===== Data for processing

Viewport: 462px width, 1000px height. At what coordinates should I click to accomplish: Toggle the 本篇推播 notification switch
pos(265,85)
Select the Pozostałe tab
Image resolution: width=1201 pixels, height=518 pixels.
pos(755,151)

==========

Work request = Please print each entry once more, exactly as it reads.

Response box =
Viewport: 462px width, 1000px height. At what coordinates should I click to accomplish: Toggle the 本篇推播 notification switch
pos(265,85)
Select the Pozostałe tab
Image resolution: width=1201 pixels, height=518 pixels.
pos(755,151)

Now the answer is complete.